Após as dicas, Paula Ribas falou sobre a nova moda de usar “x” ou “@” na grafia das palavras para não dar preferência a um gênero ou outro. E ela destaca que essas palavras se tornam impronunciáveis quando escritas dessa forma errada, o que limita seu uso à linguagem escrita e as torna não-acessíveis para pessoas com deficiência visual.

“Além disso, o fato de não terem impacto na linguagem oral não promove uma real transformação na forma de nos comunicarmos”, diz a autora do artigo.

linguagem neutra de gênero

Linguagem neutra não é sinônimo de texto estranho

No final, a autora propões uma reflexão, especialmente para profissionais que, ao adotarem a linguagem neutra de gênero, experimentarem algum estranhamento no próprio texto.
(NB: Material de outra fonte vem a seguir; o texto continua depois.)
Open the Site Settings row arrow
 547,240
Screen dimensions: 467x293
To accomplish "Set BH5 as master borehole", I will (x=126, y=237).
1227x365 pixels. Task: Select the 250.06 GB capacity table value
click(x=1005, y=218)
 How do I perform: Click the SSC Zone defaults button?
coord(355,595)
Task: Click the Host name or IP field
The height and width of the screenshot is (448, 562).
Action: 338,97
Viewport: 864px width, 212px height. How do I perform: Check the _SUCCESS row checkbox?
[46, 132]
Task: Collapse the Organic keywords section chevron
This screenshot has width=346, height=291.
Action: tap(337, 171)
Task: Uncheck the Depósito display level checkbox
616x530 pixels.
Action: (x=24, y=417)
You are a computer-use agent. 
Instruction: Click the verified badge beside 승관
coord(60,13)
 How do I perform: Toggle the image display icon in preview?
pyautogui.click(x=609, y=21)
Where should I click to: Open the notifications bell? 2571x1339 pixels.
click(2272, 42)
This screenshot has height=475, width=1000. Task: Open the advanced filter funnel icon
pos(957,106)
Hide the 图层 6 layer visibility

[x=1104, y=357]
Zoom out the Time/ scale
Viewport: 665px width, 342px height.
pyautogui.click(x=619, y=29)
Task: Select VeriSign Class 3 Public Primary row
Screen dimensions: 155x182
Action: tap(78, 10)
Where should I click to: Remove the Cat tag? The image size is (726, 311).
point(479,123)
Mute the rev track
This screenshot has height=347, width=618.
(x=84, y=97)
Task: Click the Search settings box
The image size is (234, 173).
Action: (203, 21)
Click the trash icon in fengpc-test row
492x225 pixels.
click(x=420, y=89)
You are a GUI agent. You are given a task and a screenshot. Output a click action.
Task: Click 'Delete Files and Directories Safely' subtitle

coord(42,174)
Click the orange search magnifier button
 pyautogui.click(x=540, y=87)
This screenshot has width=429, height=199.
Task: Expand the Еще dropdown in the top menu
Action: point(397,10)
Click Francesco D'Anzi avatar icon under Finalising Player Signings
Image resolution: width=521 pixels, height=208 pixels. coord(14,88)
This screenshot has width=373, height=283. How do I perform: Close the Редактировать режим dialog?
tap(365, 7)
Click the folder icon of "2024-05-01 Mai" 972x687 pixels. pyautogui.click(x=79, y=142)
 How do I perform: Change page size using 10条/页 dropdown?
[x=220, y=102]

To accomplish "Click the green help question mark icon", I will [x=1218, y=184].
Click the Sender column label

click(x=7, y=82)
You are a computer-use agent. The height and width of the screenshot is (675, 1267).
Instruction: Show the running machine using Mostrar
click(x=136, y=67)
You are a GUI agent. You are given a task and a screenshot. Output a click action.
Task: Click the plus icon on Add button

“Por sermos pessoas tão acostumadas a usar os padrões da linguagem binária predominantemente masculina, é comum que as alternativas apresentadas para o uso da linguagem neutra soem “estranhas”. Mas não é estranho também o fato de usarmos formas masculinas para nos referirmos a pessoas que não se identificam com o gênero masculino? O que é mais estranho? Talvez seja necessário repensar nossos padrões e mudar nossa forma de olhar para a língua e para a linguagem”, finaliza Paula Ribas.

“Talvez seja necessário repensar nossos padrões e mudar nossa forma de olhar para a língua e para a linguagem”.